------ Estratto scelto ------

È iniziata la crisi del M5S?

Sì, è evidente. A differenza della Lega che è un partito di destra (così come noi l’abbiamo conosciuta negli ultimi due secoli, cioè con punti di riferimento, categorie come il sovranismo, una certa xenofobia ecc., tutte questioni che conosciamo nelle destre del mondo da quando esistono), i 5 Stelle sono un movimento di protesta che esattamente come ogni movimento di protesta che abbiamo conosciuto si scioglie come neve al sole nell’esperienza di governo. Innanzitutto, molti equivoci si sciolgono.

Quali?

Si tratta di un partito che è riuscito a mettere insieme voti molti contraddittori tra loro. Una persona di sinistra non vota la Lega, mentre una persona di sinistra ha potuto votare i 5 Stelle così come una persona di destra, per cui hanno avuto nel loro elettorato del 4 marzo scorso, elettori che la  pensano diversamente tra loro. Ora nel fare attività politica, anche per l’essere portatori di risciò di Salvini è evidente che un po’ di elettori li perdono. Ho visto anche lo studio dell’Istituto Cattaneo che si concentra sulle regionali, sul Comune di Pescara e di Teramo e somma i voti che vanno dai 5Stelle alla Lega o dai 5Stelle al Pd (che si equivalgono). Su ogni 100 elettori del 4 marzo dei 5Stelle, più di 20 votano la Lega e poco più di 20 votano il Pd. Quindi, c’è un ritorno al proprio albero.

I cocci di Roma e Torino, insomma?

------

● Cosa fare
1: Nell'estratto sul M5S, sostituisci "neve al sole" con "ghiaccio al sole" nel passo che si apre con le parole contenenti "È iniziata la" e si chiude con "equivoci si sciolgono.", poi riporta il passo così modificato.
2: Rispondi a queste domande sull'estratto sul M5S:
(a) Secondo l'estratto, in quale esperienza si scioglie un movimento di protesta?
(b) Su quali comuni si concentra lo studio dell'Istituto Cattaneo?
(c) Su ogni 100 elettori dei 5 Stelle del 4 marzo, quanti votano la Lega?

------ Materiale raccolto ------

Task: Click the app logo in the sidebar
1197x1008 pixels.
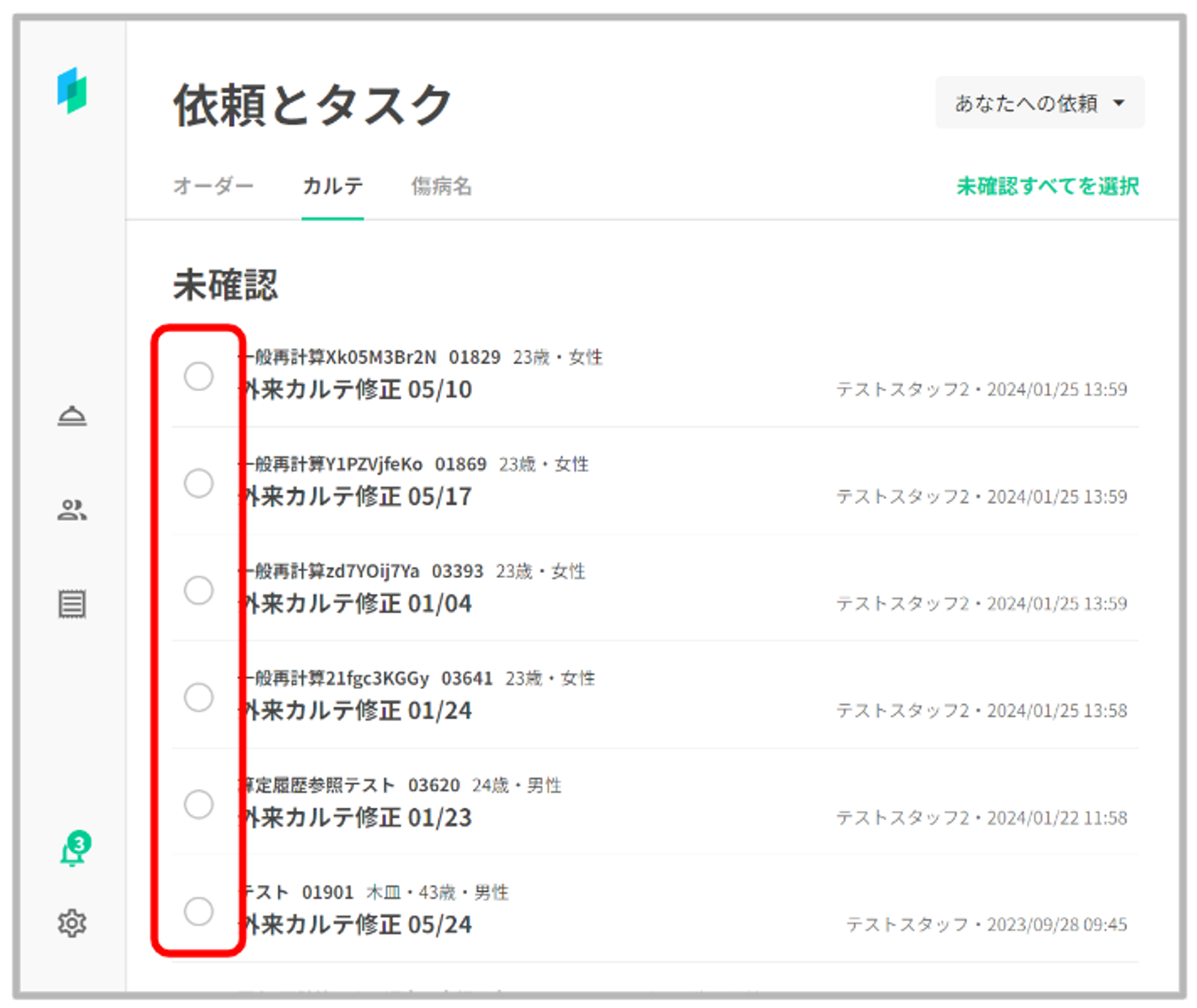Action: click(72, 91)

------

● Risposte per punto
1:
È iniziata la crisi del M5S?

Sì, è evidente. A differenza della Lega che è un partito di destra (così come noi l’abbiamo conosciuta negli ultimi due secoli, cioè con punti di riferimento, categorie come il sovranismo, una certa xenofobia ecc., tutte questioni che conosciamo nelle destre del mondo da quando esistono), i 5 Stelle sono un movimento di protesta che esattamente come ogni movimento di protesta che abbiamo conosciuto si scioglie come ghiaccio al sole nell’esperienza di governo. Innanzitutto, molti equivoci si sciolgono.

2:
(a) Nell'esperienza di governo.
(b) Pescara e Teramo.
(c) Più di 20.